Gayle Rubin is a cultural anthropologist, known for queer, feminist, and pro-sex work.

In 1971, she called a meeting of Ann Arbor lesbians, resulting in formation of the Radicalesbians at the University of Michigan.[1] After moving to San Francisco, Rubin, Pat Califia and other San Francisco Bay Area women, she co-founded Samois, the first lesbian SM group, in San Francisco, in 1978. After Samois broke up, Rubin co-founded a successor organization, "The Outcasts." Rubin holds a faculty position at the University of Michigan.


Significant works

  • "The Traffic in Women: Notes on the 'Political Economy' of Sex" (1975 essay; available in Anthropology and Women, ed.
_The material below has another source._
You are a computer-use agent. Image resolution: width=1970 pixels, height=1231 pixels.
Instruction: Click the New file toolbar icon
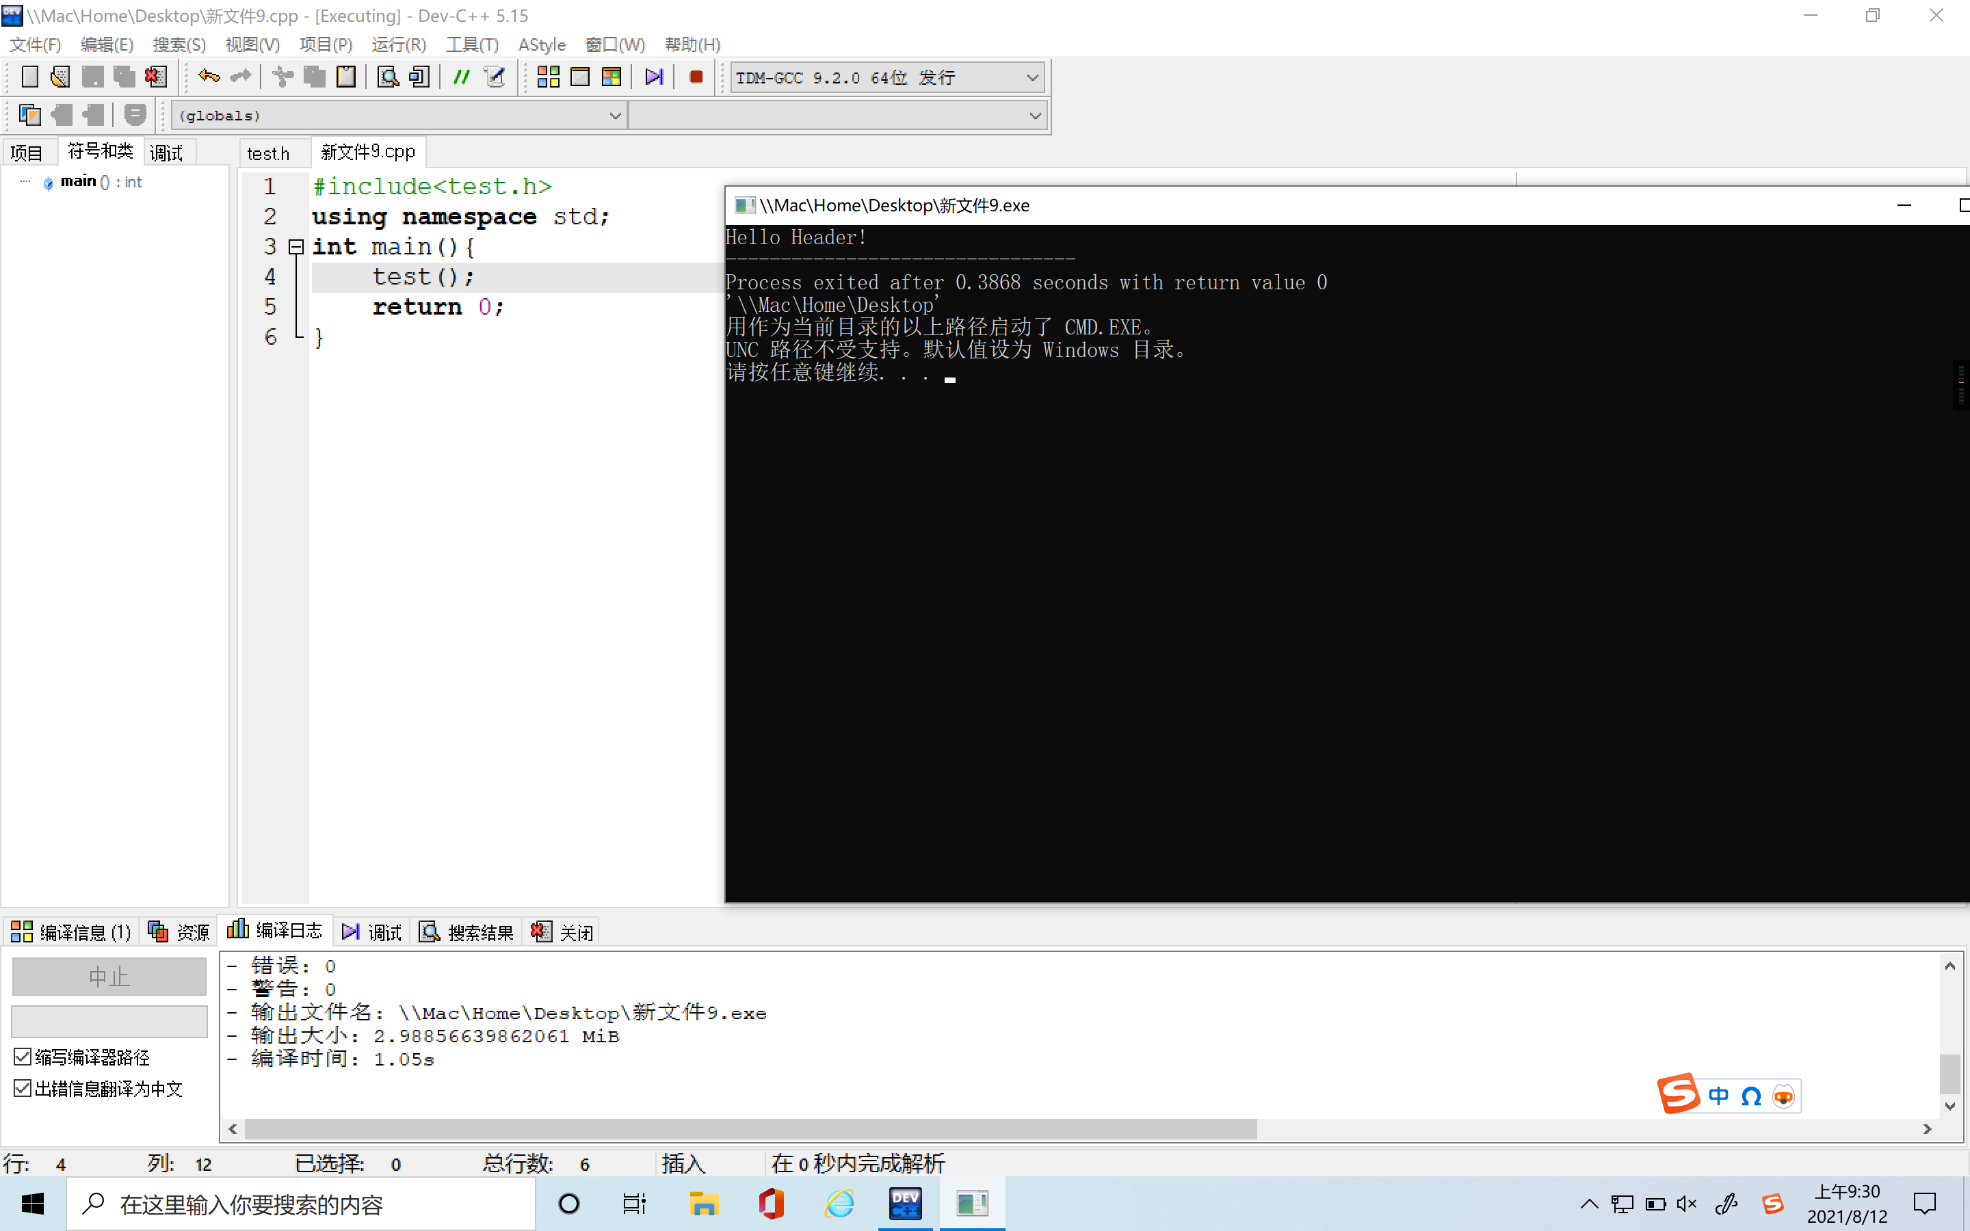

Rayna Reiter)
  • "The Leather Menace: Comments on politics and S/M" (essay; first published April 1982
  • 1982 Barnard Conference paper on legal regulation of sexuality
  • "Thinking Sex: Notes for a Radical Theory of the Politics of Sexuality" (1984 essay; available in Pleasure and Danger, ed. Carole Vance)
  • "Of Catamites and Kings: Reflections on butch, gender, and boundaries" (1992 essay) in The Persistent Desire: A Femme-Butch Reader, ed. Joan Nestle
  • The Valley of the Kings: Leathermen in San Francisco, 1960 – 1990 (1994 dissertation)

Notes

  1. Karen Miller, "Revisioning Ann Arbor's Radical Past: An Interview with Gayle S. Rubin," Michigan Feminist Studies, no. 12 (1997-98), pp. 91-108.